Mr. Humphrey concluded, “Our results for the quarter also included equity losses of $0.3 million for a legal settlement with a subcontractor related to the YKTG Solutions, LLC wireless cell tower decommissioning project and the associated legal expenses. Looking ahead, we believe we now have the framework in place to drive stronger top-line results in our Telco segment, and we have implemented initiatives to improve the margins on our equipment sales, both of which are expected to improve bottom-line results. In addition, we anticipate that our recycling revenue will return to normal levels next quarter, and we do not expect any further expenses related to the YKTG Solutions project. We remain confident in the opportunities to grow market share and build value for shareholders.”

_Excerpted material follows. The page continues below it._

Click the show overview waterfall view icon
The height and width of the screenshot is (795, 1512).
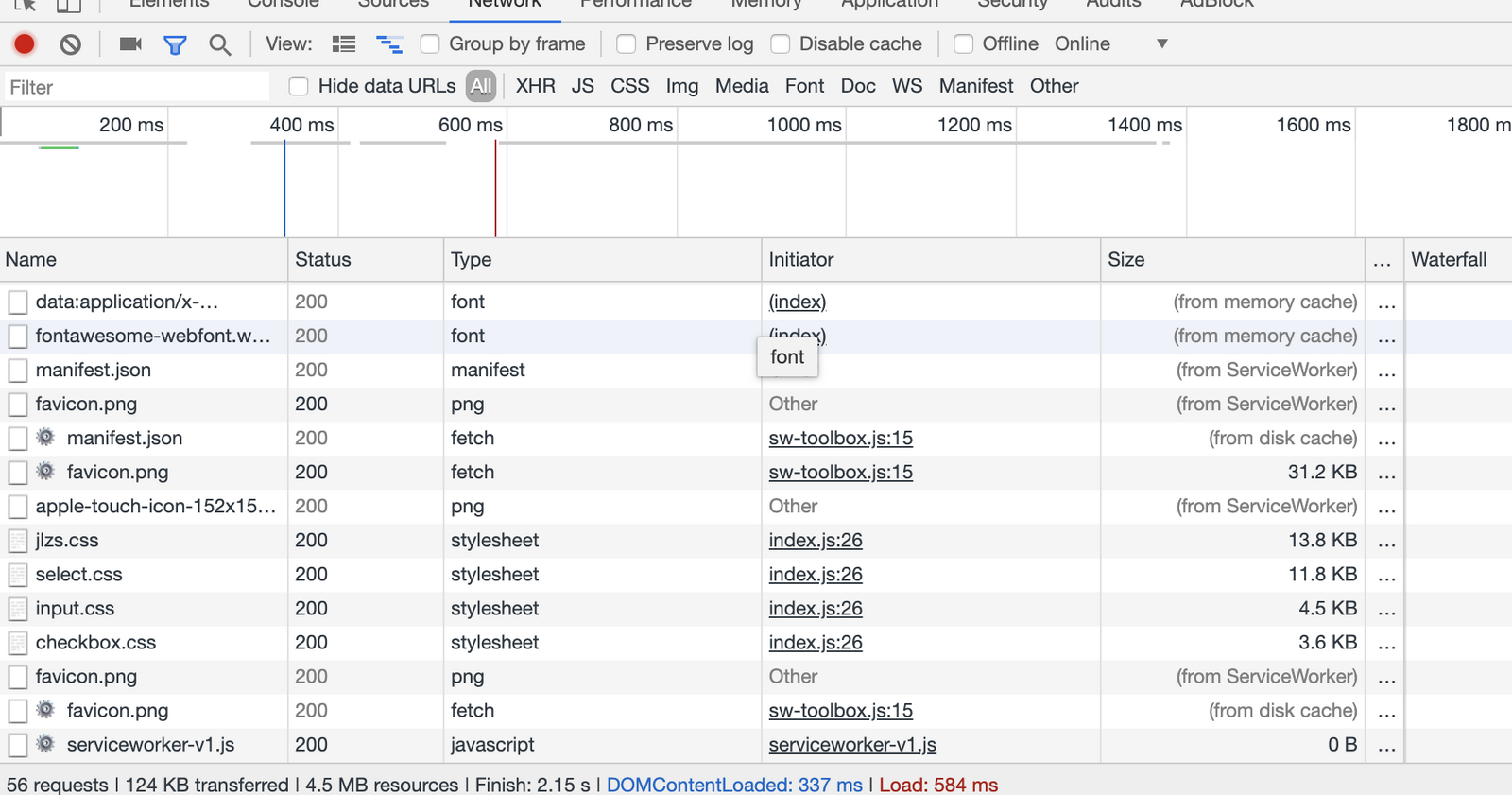[x=389, y=44]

Results for the three months ended March 31, 2018
Consolidated sales increased 3% to $11.6 million for the three months ended March 31, 2018 compared with $11.3 million for the three months ended March 31, 2017. The increase in sales was in the Telco segment of $0.7 million, partially offset by a decrease in the Cable TV segment of $0.4 million.
Consolidated operating, selling, general and administrative expenses decreased $0.3 million, or 7%, to $3.4 million for the three months ended March 31, 2018, from $3.7 million in the same period in the prior year. This was due to lower expenses in the Cable TV segment, while the Telco segment was relatively flat.